*Task*
Give every line below again, exactly as it appears.

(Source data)
= = = =
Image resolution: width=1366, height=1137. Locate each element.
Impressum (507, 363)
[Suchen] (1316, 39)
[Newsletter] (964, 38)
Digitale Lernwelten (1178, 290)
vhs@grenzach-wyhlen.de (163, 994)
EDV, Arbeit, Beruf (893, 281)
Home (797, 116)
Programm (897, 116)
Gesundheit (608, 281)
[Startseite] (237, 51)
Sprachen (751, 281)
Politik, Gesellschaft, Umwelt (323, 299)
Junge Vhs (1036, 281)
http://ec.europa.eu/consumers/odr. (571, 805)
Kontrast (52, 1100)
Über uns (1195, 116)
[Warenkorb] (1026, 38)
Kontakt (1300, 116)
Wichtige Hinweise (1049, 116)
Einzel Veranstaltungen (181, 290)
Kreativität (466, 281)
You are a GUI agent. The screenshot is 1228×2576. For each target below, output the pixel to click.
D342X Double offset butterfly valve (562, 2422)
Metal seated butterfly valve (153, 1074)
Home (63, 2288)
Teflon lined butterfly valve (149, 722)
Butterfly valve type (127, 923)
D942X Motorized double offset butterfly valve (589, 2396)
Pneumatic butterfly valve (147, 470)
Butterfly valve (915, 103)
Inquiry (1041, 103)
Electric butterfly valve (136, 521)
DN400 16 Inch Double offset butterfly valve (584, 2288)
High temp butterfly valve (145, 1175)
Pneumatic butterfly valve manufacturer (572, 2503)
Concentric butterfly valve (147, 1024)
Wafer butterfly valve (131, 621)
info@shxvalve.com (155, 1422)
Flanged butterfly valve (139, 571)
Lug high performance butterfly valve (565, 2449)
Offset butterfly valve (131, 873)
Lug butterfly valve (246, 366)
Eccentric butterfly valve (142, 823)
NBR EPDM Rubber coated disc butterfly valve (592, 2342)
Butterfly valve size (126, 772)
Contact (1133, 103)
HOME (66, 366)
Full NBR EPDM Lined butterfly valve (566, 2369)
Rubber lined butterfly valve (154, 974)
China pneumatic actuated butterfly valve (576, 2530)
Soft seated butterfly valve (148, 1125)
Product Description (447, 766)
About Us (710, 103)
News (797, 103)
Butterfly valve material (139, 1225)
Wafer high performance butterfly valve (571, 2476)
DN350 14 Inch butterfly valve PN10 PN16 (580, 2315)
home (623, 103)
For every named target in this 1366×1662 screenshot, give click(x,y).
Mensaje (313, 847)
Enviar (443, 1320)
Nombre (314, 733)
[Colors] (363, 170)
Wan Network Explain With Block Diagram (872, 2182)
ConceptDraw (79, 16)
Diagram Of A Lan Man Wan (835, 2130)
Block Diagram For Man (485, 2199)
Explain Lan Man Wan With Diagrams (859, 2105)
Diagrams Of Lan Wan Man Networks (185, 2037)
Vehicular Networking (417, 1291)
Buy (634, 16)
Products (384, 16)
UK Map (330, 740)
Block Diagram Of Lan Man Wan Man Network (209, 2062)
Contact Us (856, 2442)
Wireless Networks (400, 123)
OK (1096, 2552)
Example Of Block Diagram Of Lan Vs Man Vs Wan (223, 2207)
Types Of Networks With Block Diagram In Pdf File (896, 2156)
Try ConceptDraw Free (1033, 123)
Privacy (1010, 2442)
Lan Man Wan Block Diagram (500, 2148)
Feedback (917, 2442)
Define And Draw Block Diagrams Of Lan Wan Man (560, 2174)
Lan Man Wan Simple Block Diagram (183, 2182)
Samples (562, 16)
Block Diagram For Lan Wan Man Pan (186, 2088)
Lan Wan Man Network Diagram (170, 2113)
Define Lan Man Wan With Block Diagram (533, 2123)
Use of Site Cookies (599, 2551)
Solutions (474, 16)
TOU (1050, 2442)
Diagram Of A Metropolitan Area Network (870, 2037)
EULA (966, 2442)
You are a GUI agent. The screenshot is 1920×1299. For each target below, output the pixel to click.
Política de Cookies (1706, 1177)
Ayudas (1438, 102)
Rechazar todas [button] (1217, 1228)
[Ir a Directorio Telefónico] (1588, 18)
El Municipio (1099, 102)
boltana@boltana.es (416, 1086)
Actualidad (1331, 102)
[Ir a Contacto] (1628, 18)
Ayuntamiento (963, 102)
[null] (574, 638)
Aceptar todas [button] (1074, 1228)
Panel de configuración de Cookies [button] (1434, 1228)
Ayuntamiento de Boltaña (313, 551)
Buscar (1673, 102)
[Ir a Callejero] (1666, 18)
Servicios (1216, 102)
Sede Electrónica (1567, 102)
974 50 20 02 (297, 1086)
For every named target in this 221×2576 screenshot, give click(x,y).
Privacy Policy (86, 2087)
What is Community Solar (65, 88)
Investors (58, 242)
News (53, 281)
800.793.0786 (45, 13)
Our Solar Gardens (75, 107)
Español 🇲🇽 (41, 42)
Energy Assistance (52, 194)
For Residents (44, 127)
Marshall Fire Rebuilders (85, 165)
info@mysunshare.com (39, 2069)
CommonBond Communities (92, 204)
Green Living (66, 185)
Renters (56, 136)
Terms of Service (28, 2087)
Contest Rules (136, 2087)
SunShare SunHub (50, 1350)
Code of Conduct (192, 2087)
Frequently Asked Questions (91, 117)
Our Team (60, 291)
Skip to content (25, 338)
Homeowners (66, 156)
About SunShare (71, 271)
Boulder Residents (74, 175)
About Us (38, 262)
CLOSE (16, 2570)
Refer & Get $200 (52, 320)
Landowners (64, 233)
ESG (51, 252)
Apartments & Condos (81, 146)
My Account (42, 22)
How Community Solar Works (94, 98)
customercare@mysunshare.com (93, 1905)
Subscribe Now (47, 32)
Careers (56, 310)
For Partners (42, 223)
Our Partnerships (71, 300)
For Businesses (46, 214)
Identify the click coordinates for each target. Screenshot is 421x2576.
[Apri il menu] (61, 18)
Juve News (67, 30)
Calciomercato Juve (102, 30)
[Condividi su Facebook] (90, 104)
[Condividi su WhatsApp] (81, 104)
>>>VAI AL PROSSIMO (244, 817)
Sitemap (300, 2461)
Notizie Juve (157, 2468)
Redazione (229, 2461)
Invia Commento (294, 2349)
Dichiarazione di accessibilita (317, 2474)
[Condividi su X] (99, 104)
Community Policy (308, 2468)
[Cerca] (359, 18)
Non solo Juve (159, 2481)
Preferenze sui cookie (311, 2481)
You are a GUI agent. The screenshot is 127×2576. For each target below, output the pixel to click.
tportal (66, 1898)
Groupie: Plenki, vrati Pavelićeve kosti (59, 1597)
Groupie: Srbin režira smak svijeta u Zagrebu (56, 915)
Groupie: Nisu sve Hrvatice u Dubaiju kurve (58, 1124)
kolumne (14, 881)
= = = =
*Written solution*
Image resolution: width=1366, height=1137. Locate each element.
Impressum (507, 363)
[Suchen] (1316, 39)
[Newsletter] (964, 38)
Digitale Lernwelten (1178, 290)
vhs@grenzach-wyhlen.de (163, 994)
EDV, Arbeit, Beruf (893, 281)
Home (797, 116)
Programm (897, 116)
Gesundheit (608, 281)
[Startseite] (237, 51)
Sprachen (751, 281)
Politik, Gesellschaft, Umwelt (323, 299)
Junge Vhs (1036, 281)
http://ec.europa.eu/consumers/odr. (571, 805)
Kontrast (52, 1100)
Über uns (1195, 116)
[Warenkorb] (1026, 38)
Kontakt (1300, 116)
Wichtige Hinweise (1049, 116)
Einzel Veranstaltungen (181, 290)
Kreativität (466, 281)
You are a GUI agent. The screenshot is 1228×2576. For each target below, output the pixel to click.
D342X Double offset butterfly valve (562, 2422)
Metal seated butterfly valve (153, 1074)
Home (63, 2288)
Teflon lined butterfly valve (149, 722)
Butterfly valve type (127, 923)
D942X Motorized double offset butterfly valve (589, 2396)
Pneumatic butterfly valve (147, 470)
Butterfly valve (915, 103)
Inquiry (1041, 103)
Electric butterfly valve (136, 521)
DN400 16 Inch Double offset butterfly valve (584, 2288)
High temp butterfly valve (145, 1175)
Pneumatic butterfly valve manufacturer (572, 2503)
Concentric butterfly valve (147, 1024)
Wafer butterfly valve (131, 621)
info@shxvalve.com (155, 1422)
Flanged butterfly valve (139, 571)
Lug high performance butterfly valve (565, 2449)
Offset butterfly valve (131, 873)
Lug butterfly valve (246, 366)
Eccentric butterfly valve (142, 823)
NBR EPDM Rubber coated disc butterfly valve (592, 2342)
Butterfly valve size (126, 772)
Contact (1133, 103)
HOME (66, 366)
Full NBR EPDM Lined butterfly valve (566, 2369)
Rubber lined butterfly valve (154, 974)
China pneumatic actuated butterfly valve (576, 2530)
Soft seated butterfly valve (148, 1125)
Product Description (447, 766)
About Us (710, 103)
News (797, 103)
Butterfly valve material (139, 1225)
Wafer high performance butterfly valve (571, 2476)
DN350 14 Inch butterfly valve PN10 PN16 (580, 2315)
home (623, 103)
For every named target in this 1366×1662 screenshot, give click(x,y).
Mensaje (313, 847)
Enviar (443, 1320)
Nombre (314, 733)
[Colors] (363, 170)
Wan Network Explain With Block Diagram (872, 2182)
ConceptDraw (79, 16)
Diagram Of A Lan Man Wan (835, 2130)
Block Diagram For Man (485, 2199)
Explain Lan Man Wan With Diagrams (859, 2105)
Diagrams Of Lan Wan Man Networks (185, 2037)
Vehicular Networking (417, 1291)
Buy (634, 16)
Products (384, 16)
UK Map (330, 740)
Block Diagram Of Lan Man Wan Man Network (209, 2062)
Contact Us (856, 2442)
Wireless Networks (400, 123)
OK (1096, 2552)
Example Of Block Diagram Of Lan Vs Man Vs Wan (223, 2207)
Types Of Networks With Block Diagram In Pdf File (896, 2156)
Try ConceptDraw Free (1033, 123)
Privacy (1010, 2442)
Lan Man Wan Block Diagram (500, 2148)
Feedback (917, 2442)
Define And Draw Block Diagrams Of Lan Wan Man (560, 2174)
Lan Man Wan Simple Block Diagram (183, 2182)
Samples (562, 16)
Block Diagram For Lan Wan Man Pan (186, 2088)
Lan Wan Man Network Diagram (170, 2113)
Define Lan Man Wan With Block Diagram (533, 2123)
Use of Site Cookies (599, 2551)
Solutions (474, 16)
TOU (1050, 2442)
Diagram Of A Metropolitan Area Network (870, 2037)
EULA (966, 2442)
You are a GUI agent. The screenshot is 1920×1299. For each target below, output the pixel to click.
Política de Cookies (1706, 1177)
Ayudas (1438, 102)
Rechazar todas [button] (1217, 1228)
[Ir a Directorio Telefónico] (1588, 18)
El Municipio (1099, 102)
boltana@boltana.es (416, 1086)
Actualidad (1331, 102)
[Ir a Contacto] (1628, 18)
Ayuntamiento (963, 102)
[null] (574, 638)
Aceptar todas [button] (1074, 1228)
Panel de configuración de Cookies [button] (1434, 1228)
Ayuntamiento de Boltaña (313, 551)
Buscar (1673, 102)
[Ir a Callejero] (1666, 18)
Servicios (1216, 102)
Sede Electrónica (1567, 102)
974 50 20 02 (297, 1086)
For every named target in this 221×2576 screenshot, give click(x,y).
Privacy Policy (86, 2087)
What is Community Solar (65, 88)
Investors (58, 242)
News (53, 281)
800.793.0786 (45, 13)
Our Solar Gardens (75, 107)
Español 🇲🇽 (41, 42)
Energy Assistance (52, 194)
For Residents (44, 127)
Marshall Fire Rebuilders (85, 165)
info@mysunshare.com (39, 2069)
CommonBond Communities (92, 204)
Green Living (66, 185)
Renters (56, 136)
Terms of Service (28, 2087)
Contest Rules (136, 2087)
SunShare SunHub (50, 1350)
Code of Conduct (192, 2087)
Frequently Asked Questions (91, 117)
Our Team (60, 291)
Skip to content (25, 338)
Homeowners (66, 156)
About SunShare (71, 271)
Boulder Residents (74, 175)
About Us (38, 262)
CLOSE (16, 2570)
Refer & Get $200 (52, 320)
Landowners (64, 233)
ESG (51, 252)
Apartments & Condos (81, 146)
My Account (42, 22)
How Community Solar Works (94, 98)
customercare@mysunshare.com (93, 1905)
Subscribe Now (47, 32)
Careers (56, 310)
For Partners (42, 223)
Our Partnerships (71, 300)
For Businesses (46, 214)
Identify the click coordinates for each target. Screenshot is 421x2576.
[Apri il menu] (61, 18)
Juve News (67, 30)
Calciomercato Juve (102, 30)
[Condividi su Facebook] (90, 104)
[Condividi su WhatsApp] (81, 104)
>>>VAI AL PROSSIMO (244, 817)
Sitemap (300, 2461)
Notizie Juve (157, 2468)
Redazione (229, 2461)
Invia Commento (294, 2349)
Dichiarazione di accessibilita (317, 2474)
[Condividi su X] (99, 104)
Community Policy (308, 2468)
[Cerca] (359, 18)
Non solo Juve (159, 2481)
Preferenze sui cookie (311, 2481)
You are a GUI agent. The screenshot is 127×2576. For each target below, output the pixel to click.
tportal (66, 1898)
Groupie: Plenki, vrati Pavelićeve kosti (59, 1597)
Groupie: Srbin režira smak svijeta u Zagrebu (56, 915)
Groupie: Nisu sve Hrvatice u Dubaiju kurve (58, 1124)
kolumne (14, 881)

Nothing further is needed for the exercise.